WHAT YOU ARE ASKED TO DO
Scan the data below for lines holding the word "dimensions", and copy each line found.

MATERIALS PROVIDED
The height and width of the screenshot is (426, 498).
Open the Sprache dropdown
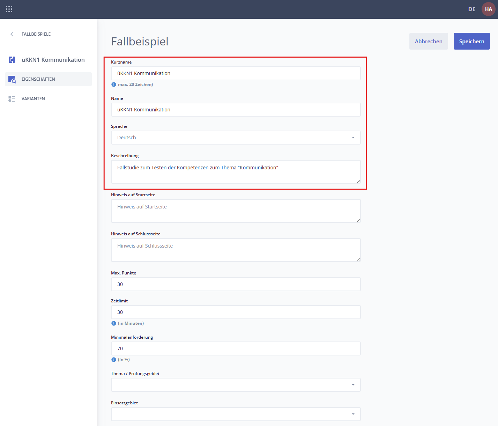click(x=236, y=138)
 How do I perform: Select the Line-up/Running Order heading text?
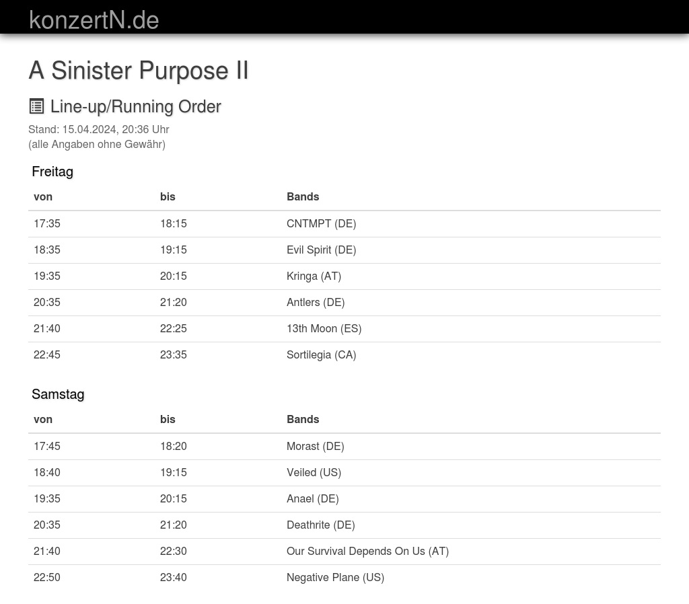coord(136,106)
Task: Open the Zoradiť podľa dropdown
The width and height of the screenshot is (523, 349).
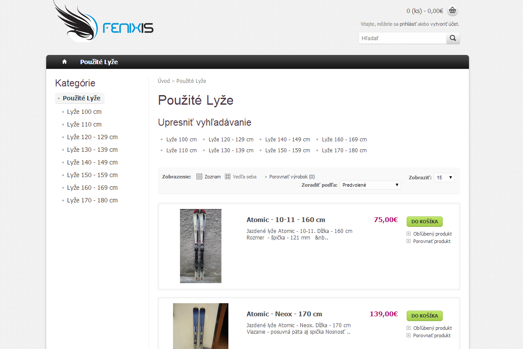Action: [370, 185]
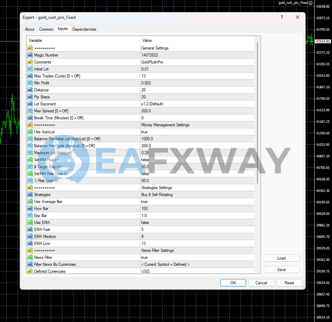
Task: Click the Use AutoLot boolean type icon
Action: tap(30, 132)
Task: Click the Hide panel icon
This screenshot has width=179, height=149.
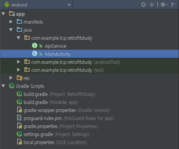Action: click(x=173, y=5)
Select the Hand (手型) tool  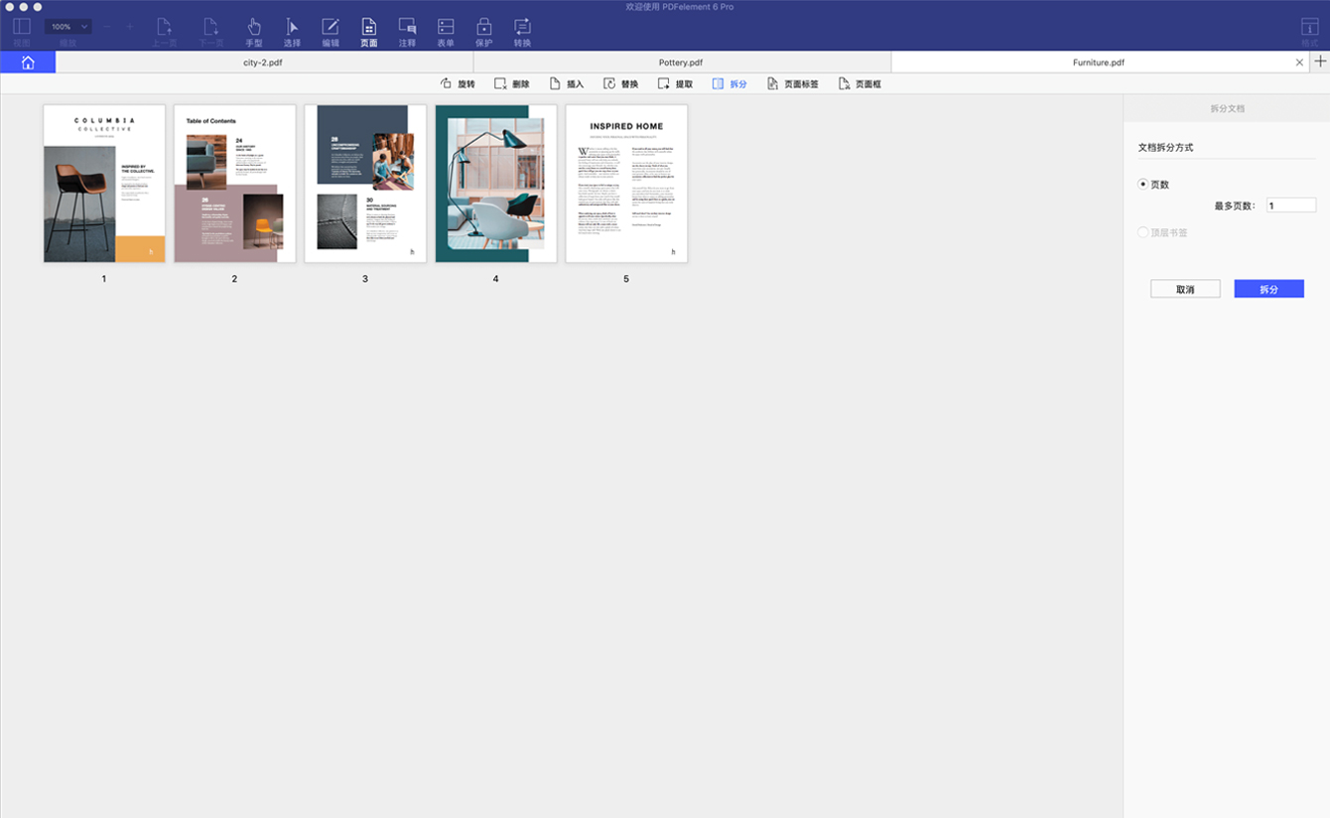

---

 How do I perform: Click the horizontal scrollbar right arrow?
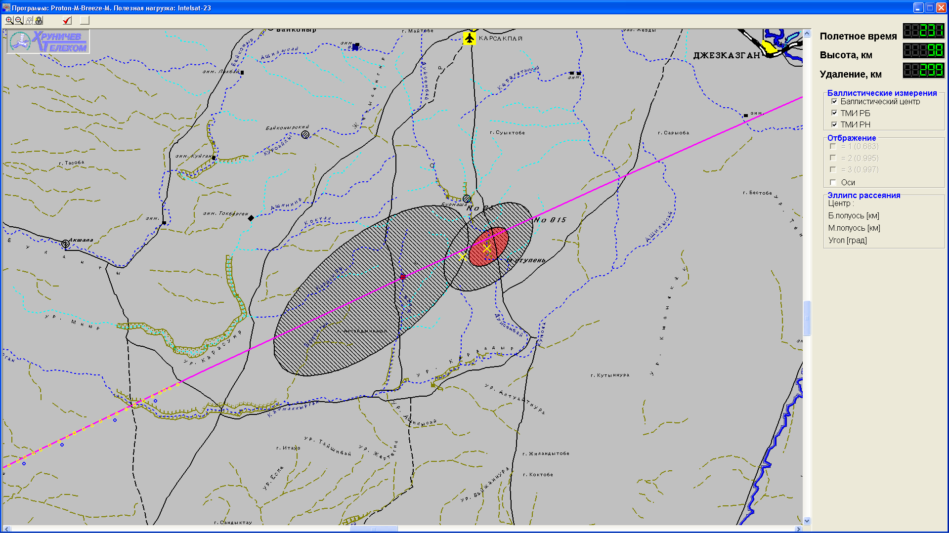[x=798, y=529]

--

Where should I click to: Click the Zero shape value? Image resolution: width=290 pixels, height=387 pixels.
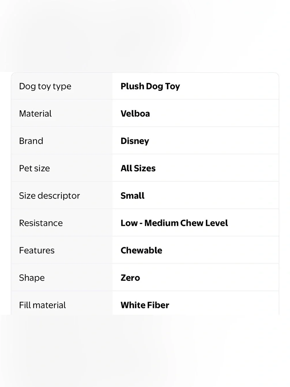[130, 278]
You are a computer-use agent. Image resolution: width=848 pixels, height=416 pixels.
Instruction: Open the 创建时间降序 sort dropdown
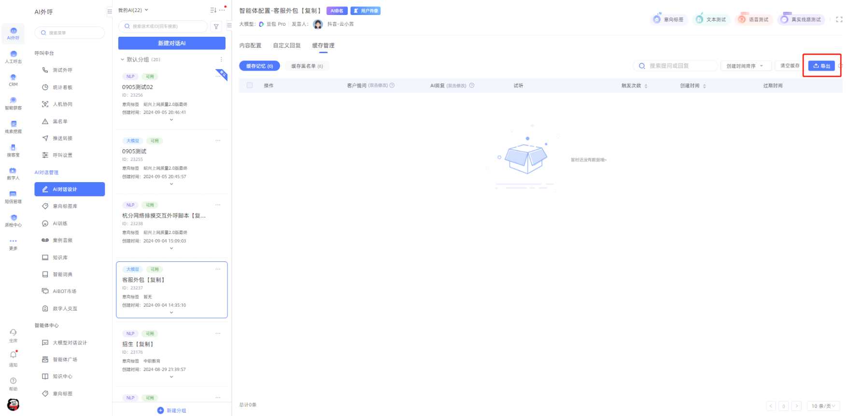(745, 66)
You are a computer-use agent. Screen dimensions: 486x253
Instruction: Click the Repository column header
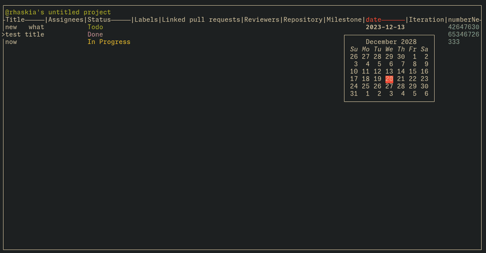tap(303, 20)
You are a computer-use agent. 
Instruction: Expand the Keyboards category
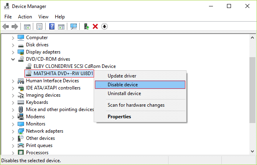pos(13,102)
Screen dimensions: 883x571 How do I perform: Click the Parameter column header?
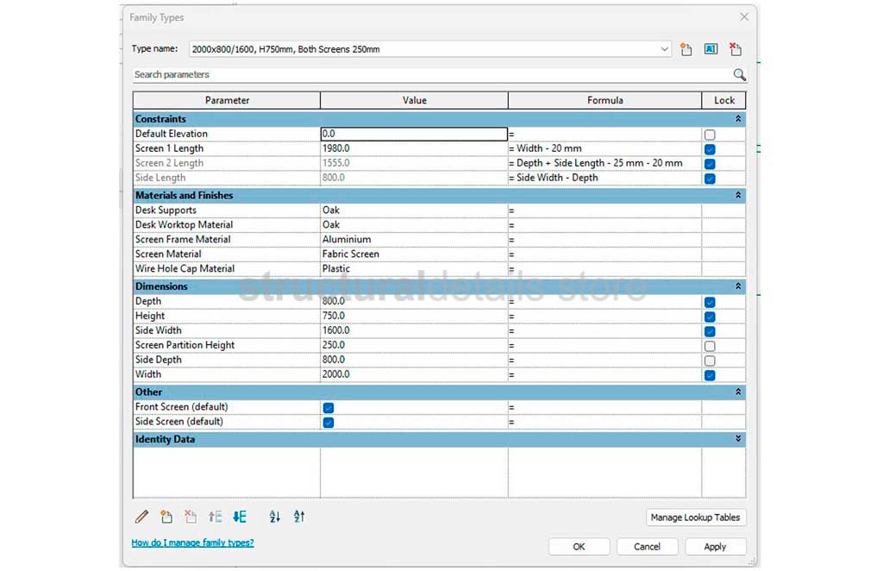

RESPONSE FOR THIS EXERCISE
You are a computer-use agent. Screen dimensions: 486x253
Screen dimensions: 883x571 How do I perform: Click the Parameter column header?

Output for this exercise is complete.